Copy out the following data word for word, leaving nothing out and changing nothing.

-=-=-=-=-

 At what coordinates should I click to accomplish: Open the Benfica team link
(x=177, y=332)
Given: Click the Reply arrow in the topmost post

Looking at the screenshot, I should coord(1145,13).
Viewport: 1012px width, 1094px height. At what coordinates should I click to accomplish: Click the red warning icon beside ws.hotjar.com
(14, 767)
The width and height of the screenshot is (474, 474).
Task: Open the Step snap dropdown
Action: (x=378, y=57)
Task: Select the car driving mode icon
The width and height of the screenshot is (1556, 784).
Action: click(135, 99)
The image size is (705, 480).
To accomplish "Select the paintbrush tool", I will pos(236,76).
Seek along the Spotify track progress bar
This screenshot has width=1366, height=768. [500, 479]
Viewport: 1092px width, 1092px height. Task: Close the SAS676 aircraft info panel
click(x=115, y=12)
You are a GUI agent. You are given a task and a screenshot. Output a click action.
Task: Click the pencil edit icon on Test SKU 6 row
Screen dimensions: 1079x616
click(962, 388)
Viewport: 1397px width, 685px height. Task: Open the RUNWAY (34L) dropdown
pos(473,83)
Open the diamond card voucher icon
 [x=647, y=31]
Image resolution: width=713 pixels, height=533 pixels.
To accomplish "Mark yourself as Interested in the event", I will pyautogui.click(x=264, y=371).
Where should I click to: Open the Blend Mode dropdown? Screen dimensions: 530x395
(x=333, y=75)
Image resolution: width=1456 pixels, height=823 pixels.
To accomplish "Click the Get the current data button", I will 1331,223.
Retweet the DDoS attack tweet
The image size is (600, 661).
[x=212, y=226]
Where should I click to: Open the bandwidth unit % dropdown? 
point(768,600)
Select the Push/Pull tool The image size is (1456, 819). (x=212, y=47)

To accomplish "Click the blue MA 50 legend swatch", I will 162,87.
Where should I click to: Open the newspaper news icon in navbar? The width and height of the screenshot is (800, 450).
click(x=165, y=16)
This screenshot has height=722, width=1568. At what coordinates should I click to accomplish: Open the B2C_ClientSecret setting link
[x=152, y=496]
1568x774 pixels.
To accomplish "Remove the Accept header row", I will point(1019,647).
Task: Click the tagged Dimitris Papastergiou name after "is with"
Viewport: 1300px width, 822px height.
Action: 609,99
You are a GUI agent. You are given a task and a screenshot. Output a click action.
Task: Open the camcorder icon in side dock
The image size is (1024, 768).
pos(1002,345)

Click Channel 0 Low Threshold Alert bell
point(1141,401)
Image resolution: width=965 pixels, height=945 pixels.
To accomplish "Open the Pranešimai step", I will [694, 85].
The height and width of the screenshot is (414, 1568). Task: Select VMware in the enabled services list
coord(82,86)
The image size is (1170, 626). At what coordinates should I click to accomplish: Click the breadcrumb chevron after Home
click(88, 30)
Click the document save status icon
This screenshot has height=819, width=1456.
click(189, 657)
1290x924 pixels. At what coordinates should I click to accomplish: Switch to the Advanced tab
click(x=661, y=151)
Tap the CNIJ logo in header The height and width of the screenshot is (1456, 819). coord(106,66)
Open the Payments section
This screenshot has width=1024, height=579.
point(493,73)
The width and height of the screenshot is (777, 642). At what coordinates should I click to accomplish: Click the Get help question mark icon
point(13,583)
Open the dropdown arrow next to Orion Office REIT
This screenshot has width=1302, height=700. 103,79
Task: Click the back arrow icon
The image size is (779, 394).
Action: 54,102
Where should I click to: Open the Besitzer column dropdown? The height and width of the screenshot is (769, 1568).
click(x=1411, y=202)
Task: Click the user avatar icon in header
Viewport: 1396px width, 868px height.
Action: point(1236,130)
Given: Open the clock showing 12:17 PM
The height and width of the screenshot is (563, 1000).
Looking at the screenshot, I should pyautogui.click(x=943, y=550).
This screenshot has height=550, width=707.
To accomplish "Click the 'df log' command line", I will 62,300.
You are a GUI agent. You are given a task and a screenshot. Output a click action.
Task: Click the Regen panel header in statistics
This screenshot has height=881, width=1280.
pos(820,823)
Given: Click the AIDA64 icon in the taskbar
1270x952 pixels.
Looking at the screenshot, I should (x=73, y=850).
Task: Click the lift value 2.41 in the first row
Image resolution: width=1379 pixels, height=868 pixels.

-=-=-=-=-

## Answer to the problem
 At what coordinates should I click to accomplish: Open the Benfica team link
(x=177, y=332)
Given: Click the Reply arrow in the topmost post

Looking at the screenshot, I should coord(1145,13).
Viewport: 1012px width, 1094px height. At what coordinates should I click to accomplish: Click the red warning icon beside ws.hotjar.com
(14, 767)
The width and height of the screenshot is (474, 474).
Task: Open the Step snap dropdown
Action: (x=378, y=57)
Task: Select the car driving mode icon
The width and height of the screenshot is (1556, 784).
Action: click(135, 99)
The image size is (705, 480).
To accomplish "Select the paintbrush tool", I will pos(236,76).
Seek along the Spotify track progress bar
This screenshot has width=1366, height=768. [500, 479]
Viewport: 1092px width, 1092px height. Task: Close the SAS676 aircraft info panel
click(x=115, y=12)
You are a GUI agent. You are given a task and a screenshot. Output a click action.
Task: Click the pencil edit icon on Test SKU 6 row
Screen dimensions: 1079x616
click(962, 388)
Viewport: 1397px width, 685px height. Task: Open the RUNWAY (34L) dropdown
pos(473,83)
Open the diamond card voucher icon
 [x=647, y=31]
Image resolution: width=713 pixels, height=533 pixels.
To accomplish "Mark yourself as Interested in the event", I will pyautogui.click(x=264, y=371).
Where should I click to: Open the Blend Mode dropdown? Screen dimensions: 530x395
(x=333, y=75)
Image resolution: width=1456 pixels, height=823 pixels.
To accomplish "Click the Get the current data button", I will 1331,223.
Retweet the DDoS attack tweet
The image size is (600, 661).
[x=212, y=226]
Where should I click to: Open the bandwidth unit % dropdown? 
point(768,600)
Select the Push/Pull tool The image size is (1456, 819). (x=212, y=47)

To accomplish "Click the blue MA 50 legend swatch", I will 162,87.
Where should I click to: Open the newspaper news icon in navbar? The width and height of the screenshot is (800, 450).
click(x=165, y=16)
This screenshot has height=722, width=1568. At what coordinates should I click to accomplish: Open the B2C_ClientSecret setting link
[x=152, y=496]
1568x774 pixels.
To accomplish "Remove the Accept header row", I will point(1019,647).
Task: Click the tagged Dimitris Papastergiou name after "is with"
Viewport: 1300px width, 822px height.
Action: 609,99
You are a GUI agent. You are given a task and a screenshot. Output a click action.
Task: Open the camcorder icon in side dock
The image size is (1024, 768).
pos(1002,345)

Click Channel 0 Low Threshold Alert bell
point(1141,401)
Image resolution: width=965 pixels, height=945 pixels.
To accomplish "Open the Pranešimai step", I will [694, 85].
The height and width of the screenshot is (414, 1568). Task: Select VMware in the enabled services list
coord(82,86)
The image size is (1170, 626). At what coordinates should I click to accomplish: Click the breadcrumb chevron after Home
click(88, 30)
Click the document save status icon
This screenshot has height=819, width=1456.
click(189, 657)
1290x924 pixels. At what coordinates should I click to accomplish: Switch to the Advanced tab
click(x=661, y=151)
Tap the CNIJ logo in header The height and width of the screenshot is (1456, 819). coord(106,66)
Open the Payments section
This screenshot has width=1024, height=579.
point(493,73)
The width and height of the screenshot is (777, 642). At what coordinates should I click to accomplish: Click the Get help question mark icon
point(13,583)
Open the dropdown arrow next to Orion Office REIT
This screenshot has width=1302, height=700. 103,79
Task: Click the back arrow icon
The image size is (779, 394).
Action: 54,102
Where should I click to: Open the Besitzer column dropdown? The height and width of the screenshot is (769, 1568).
click(x=1411, y=202)
Task: Click the user avatar icon in header
Viewport: 1396px width, 868px height.
Action: point(1236,130)
Given: Open the clock showing 12:17 PM
The height and width of the screenshot is (563, 1000).
Looking at the screenshot, I should pyautogui.click(x=943, y=550).
This screenshot has height=550, width=707.
To accomplish "Click the 'df log' command line", I will 62,300.
You are a GUI agent. You are given a task and a screenshot. Output a click action.
Task: Click the Regen panel header in statistics
This screenshot has height=881, width=1280.
pos(820,823)
Given: Click the AIDA64 icon in the taskbar
1270x952 pixels.
Looking at the screenshot, I should (x=73, y=850).
Task: Click the lift value 2.41 in the first row
Image resolution: width=1379 pixels, height=868 pixels.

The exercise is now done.